Listening to one’s heart
We have seen that the creativity that causes the I of the I-subject to exist is not given magically and suddenly - it is a process. It is commonly taken for granted that creativity is born in one’s head, from awareness, reflexivity, reason, or willpower. The danger of a creativity born of awareness, reason, willpower is of its being only the implementation of the historical roots and existence of the I-subject. Creativity, instead, is born from the heart. Speaking of the ‘heart’ is a metonym: the heart in place of the I-subject. The whole I-subject becomes creative. We may believe that the thought and the word express the creativity attained, but the process is subterranean, difficult to understand in its progression.
Access to the creativity on the part of the I-subject is not only taking one’s life into one’s hands; it is doing this, while acknowledging to what extent the external is a part of the I-subject. The I-subject is not a Leibniz-monad, the investment in the world is an inevitable, regular part of its being, not only of its historical existing being, but also of its starting from itself.
Perhaps words do not do full justice to the core issue we are dealing with. When the I-subject accesses creativity, it cannot disregard the parents, the partner, children, job, career, cultural, social, and political realities. Because it exists on its own, creativity inevitably includes also the investment in the other and in the world. But it will do this in a creative manner, not submitting itself to the situations, but actively supporting its vision and creativity. That is where the ‘dialogic’ vision, as Morin (1982) would say, is born between the I-subject and the other.
The relationship with reality
We have stated that creativity is a process, not only because of the density with which the I-subject gradually authorizes itself to be itself, but also in the confrontation with reality, which triggers and at the same time manifests the process of the I-subject.
Reality exists, with its rules of functioning. Believing that it exists only in accordance with the observer compromises the confrontation. If reality were only created by the observer, we would have to ask ourselves why the observer creates that particular reality. Unfortunately, there is often a shift in the reality of one’s own lived experience, or fantasy, or desire, or opinion. One cannot maintain that the I-subject can create reality on the basis of what it wants or desires.
If, on the other hand, reality is given as existing, with regulations that function independently of the I-subject, then the confrontation with reality becomes a criterion in the process of the I-subject. The passive acceptance of the environmental, cultural, and social reality is not, however, the criterion. If that were the case, we would have the adaptation or support of the I-subject.

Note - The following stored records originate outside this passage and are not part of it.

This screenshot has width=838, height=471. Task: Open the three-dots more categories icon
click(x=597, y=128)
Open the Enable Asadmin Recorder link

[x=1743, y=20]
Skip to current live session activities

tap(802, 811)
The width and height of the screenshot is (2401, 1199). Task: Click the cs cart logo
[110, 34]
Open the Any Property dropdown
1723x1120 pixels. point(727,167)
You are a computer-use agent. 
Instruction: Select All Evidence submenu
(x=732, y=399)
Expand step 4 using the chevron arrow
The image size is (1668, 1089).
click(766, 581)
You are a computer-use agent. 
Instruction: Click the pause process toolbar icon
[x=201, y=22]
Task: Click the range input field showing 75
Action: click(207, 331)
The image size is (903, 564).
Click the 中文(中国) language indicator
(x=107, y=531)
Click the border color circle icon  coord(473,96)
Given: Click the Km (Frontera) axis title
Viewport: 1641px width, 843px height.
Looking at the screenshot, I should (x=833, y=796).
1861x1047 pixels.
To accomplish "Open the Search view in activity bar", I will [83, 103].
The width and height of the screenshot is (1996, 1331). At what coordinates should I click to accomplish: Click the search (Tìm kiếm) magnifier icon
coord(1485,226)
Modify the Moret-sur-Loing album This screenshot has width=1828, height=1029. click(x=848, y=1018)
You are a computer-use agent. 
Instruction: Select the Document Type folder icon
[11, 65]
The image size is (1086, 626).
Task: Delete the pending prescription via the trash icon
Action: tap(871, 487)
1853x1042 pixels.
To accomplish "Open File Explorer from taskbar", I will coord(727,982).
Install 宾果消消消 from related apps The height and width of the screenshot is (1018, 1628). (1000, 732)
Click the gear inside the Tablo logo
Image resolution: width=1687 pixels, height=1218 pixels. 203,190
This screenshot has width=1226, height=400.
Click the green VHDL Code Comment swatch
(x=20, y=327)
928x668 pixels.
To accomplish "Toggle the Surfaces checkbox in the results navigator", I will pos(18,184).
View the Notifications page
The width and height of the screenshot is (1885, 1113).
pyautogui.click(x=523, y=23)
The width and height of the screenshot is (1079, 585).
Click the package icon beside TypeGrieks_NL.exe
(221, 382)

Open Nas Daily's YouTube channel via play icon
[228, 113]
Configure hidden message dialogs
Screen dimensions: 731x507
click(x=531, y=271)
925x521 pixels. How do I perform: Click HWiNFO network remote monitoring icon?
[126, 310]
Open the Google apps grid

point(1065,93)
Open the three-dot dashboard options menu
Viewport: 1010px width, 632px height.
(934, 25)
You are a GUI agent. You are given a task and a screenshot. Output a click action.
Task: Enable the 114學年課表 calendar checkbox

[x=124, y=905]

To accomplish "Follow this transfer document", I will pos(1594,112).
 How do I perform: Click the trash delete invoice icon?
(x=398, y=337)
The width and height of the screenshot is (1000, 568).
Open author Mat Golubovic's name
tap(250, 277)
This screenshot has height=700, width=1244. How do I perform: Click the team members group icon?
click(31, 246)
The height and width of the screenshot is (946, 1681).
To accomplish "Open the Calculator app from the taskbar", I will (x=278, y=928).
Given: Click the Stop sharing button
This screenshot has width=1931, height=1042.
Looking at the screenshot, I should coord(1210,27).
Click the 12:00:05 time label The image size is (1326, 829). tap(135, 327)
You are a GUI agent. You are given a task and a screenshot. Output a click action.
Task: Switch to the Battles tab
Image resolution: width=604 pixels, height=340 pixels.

We have all experienced how the ‘reality’ of other countries or nations might be considered more consonant with oneself; how we might follow impossible love in spite of clear signs that it is unreciprocated; the uncontrollable panic in a tunnel, or on the underground train, or in traffic; the spasmodic search for someone who can be a ‘respondent’; the unacceptability of the death of a loved one; the upheaval when dealing with the diagnosis of cancer. Reality is not always negative, or dramatic; at times, it is pleasant and acceptable; but our confrontation with reality always represents a criterion to read the consistency of the I-subject. The confrontation with reality' never goes in one direction only, take it or leave it; it is the elaboration on the part of the ‘consciousness of consciousness’.
It is not important to establish a priori what the result should be of the confrontation with reality. Establishing it upstream risks drastically causing a move to moralism or indifference. It is more respectful to consider that each I-subject follows its process, and illuminates the confrontation with the needs that are relevant at that moment. Fantasizing about other nations, deluding oneself about an impossible love, panicking in a tunnel, seeking a respondent, not accepting death, being upset about a tumour, are all procedural ways of elaborating reality' on the part of the single, concrete I-subject. As such, they should be respected.The fact remains, however, that often reality is like a loud slap that, on the one hand, raises the problem, and, on the other, hurts.
Accepting the confrontation illuminated by the ‘consciousness of consciousness’, means taking possession of concrete reactions as expressions of the I-subject’s process towards consistency'. Even simply reading the confrontation with reality helps, and sustains the process of the I-subject. Making possible the confrontation with reality means not only having one’s perspective present, and measuring its feasibility, but also moving beyond what reality seems to indicate as possible or feasible. Moving beyond is typical of the creativity of an I-subject who starts from its own consistency' and proceeds onwards, in spite of the difficulties and obstacles. It is always possible to move onward, accepting the consequences of the confrontation, without magic or omnipotence.